Do you remember hearing about how one of the world’s biggest music stars ignored the traditional mass media product launching process in 2014? She bypassed the “normal” mass media release of a radio campaign, multiple TV appearances and retail and consumer brand promotions. Instead she announced it on Instagram to her 8 million followers with the word “Surprise” and proceeded to launch the 14 songs and accompanying 17 videos on iTunes. It was a success and it exceeded the album downloads of the previous album which had used the traditional marketing model!
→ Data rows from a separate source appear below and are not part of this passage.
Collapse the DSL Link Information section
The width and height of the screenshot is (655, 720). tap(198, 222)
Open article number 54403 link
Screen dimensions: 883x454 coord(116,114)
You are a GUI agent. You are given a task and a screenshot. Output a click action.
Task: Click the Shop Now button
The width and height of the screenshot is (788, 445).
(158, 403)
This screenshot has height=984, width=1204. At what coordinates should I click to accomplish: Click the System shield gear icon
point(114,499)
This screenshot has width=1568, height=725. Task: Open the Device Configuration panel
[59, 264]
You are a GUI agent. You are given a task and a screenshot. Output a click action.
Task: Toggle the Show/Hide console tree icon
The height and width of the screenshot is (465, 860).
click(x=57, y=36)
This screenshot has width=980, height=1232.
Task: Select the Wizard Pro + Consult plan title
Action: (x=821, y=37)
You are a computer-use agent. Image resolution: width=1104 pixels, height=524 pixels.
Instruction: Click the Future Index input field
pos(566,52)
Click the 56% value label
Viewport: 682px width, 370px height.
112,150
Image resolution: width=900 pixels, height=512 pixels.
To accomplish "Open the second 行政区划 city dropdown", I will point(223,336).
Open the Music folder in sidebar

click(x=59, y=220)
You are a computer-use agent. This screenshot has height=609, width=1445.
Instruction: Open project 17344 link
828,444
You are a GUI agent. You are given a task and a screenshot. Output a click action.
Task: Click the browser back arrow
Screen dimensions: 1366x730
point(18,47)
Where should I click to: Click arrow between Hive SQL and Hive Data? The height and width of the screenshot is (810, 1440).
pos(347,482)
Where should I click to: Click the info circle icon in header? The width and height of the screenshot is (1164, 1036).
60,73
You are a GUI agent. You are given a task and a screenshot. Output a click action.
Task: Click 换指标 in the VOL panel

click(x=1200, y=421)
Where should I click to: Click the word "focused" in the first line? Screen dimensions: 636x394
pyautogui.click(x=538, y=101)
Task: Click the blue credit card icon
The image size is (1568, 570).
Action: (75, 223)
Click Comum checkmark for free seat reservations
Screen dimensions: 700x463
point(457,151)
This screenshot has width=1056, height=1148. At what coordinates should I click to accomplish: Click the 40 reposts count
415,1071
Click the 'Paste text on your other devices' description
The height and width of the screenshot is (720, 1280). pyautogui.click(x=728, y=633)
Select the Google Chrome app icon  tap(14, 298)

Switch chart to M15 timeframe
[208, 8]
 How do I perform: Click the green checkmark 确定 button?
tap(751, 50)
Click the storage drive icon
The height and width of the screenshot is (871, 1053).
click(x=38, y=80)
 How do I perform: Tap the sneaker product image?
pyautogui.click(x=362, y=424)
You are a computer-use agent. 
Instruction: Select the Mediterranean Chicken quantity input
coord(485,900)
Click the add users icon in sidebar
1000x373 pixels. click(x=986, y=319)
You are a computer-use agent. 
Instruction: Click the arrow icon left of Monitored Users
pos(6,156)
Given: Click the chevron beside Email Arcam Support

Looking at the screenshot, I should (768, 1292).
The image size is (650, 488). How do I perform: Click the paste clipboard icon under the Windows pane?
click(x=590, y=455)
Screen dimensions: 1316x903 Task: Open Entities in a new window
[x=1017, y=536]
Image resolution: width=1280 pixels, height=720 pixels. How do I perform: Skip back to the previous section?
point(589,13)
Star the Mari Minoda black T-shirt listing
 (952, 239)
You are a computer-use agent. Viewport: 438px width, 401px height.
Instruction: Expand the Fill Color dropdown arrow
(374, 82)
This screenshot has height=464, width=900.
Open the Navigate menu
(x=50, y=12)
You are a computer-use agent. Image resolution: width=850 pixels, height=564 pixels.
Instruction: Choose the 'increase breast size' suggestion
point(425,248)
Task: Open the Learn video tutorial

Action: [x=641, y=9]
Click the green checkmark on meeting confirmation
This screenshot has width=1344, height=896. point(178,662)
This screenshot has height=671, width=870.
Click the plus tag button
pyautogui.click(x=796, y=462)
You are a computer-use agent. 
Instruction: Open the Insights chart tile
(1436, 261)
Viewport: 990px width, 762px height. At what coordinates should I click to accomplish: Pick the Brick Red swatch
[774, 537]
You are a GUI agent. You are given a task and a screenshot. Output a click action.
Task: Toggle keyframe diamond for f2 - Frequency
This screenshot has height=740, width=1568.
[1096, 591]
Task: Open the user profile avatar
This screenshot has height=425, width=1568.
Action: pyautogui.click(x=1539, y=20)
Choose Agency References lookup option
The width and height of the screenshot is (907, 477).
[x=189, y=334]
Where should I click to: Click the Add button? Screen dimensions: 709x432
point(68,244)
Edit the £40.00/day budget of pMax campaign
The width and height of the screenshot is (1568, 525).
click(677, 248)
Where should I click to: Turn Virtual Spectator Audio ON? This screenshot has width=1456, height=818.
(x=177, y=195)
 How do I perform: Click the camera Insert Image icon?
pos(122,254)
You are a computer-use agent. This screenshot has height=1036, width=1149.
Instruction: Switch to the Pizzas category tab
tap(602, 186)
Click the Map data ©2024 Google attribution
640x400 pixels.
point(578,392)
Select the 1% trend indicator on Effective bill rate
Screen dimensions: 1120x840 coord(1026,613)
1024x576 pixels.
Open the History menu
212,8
This trend continued to climb through 2016.
Businesses that are relentless in building a following on social media are in fact creating their own publishing platforms
Businesses that are relentless in building a following on social media are in fact creating their own publishing platforms, growing their marketing channels and content distribution networks. Social media is a blur of tweets, shares and content. No longer is it just used by youth. It is global and embedded in every aspect of the web.
So, what drove a music star to bypass the traditional marketing model in 2014? At that time: 72% of all internet users were active on social media; 18-29 year olds had an 89% usage; ages 30-49 bracket sat at 72%; 60 percent of 50 to 60 year olds were active on social media; 65 plus bracket were 43% active; time on Facebook per hour spent online by country: Americans spent 16 minutes, followed by Australians at 14 minutes and the British at 13 minutes. Seventy-one percent of users accessed social media from a mobile device.
Now, fast forward to 2017 and beyond. Digital ad spend in the US officially overtook TV ad spend in 2016, with research showing “the spend” on digital advertising at $72.09 billion, while TV spending was at $71.29 billion. Although a marginal difference, it marks a big change in advertising and marketing trends since 2014.
TV viewership continued to decline throughout 2016, and social media picked up the slack. TV ratings in the US were down 40% among teenagers and younger twenty-somethings. How people watched the recent US presidential debates reveals where viewers are moving. The second debate had 63 million TV viewers, while 124 million viewers tuned in on YouTube, 3.2 million tuned into Twitter’s livestream, and Facebook’s Live broadcast partnership with ABC News got over 7 million views.
…customers using social media can easily tell a company and everyone else about their experiences with that company
So, there’s no doubt that social media is becoming an integral part of life online as social websites and applications proliferate. Customer relationship marketing can be a powerful business tool because customers using social media can easily tell a company and everyone else about their experiences with that company — whether those experiences are good or bad! The business can also respond quickly to both positive and negative feedback and maintain, regain or rebuild customer confidence. However, if a company is not prepared to respond instantly when a crisis occurs, consumer confidence quickly drops and social media dialogue can adversely impact business results.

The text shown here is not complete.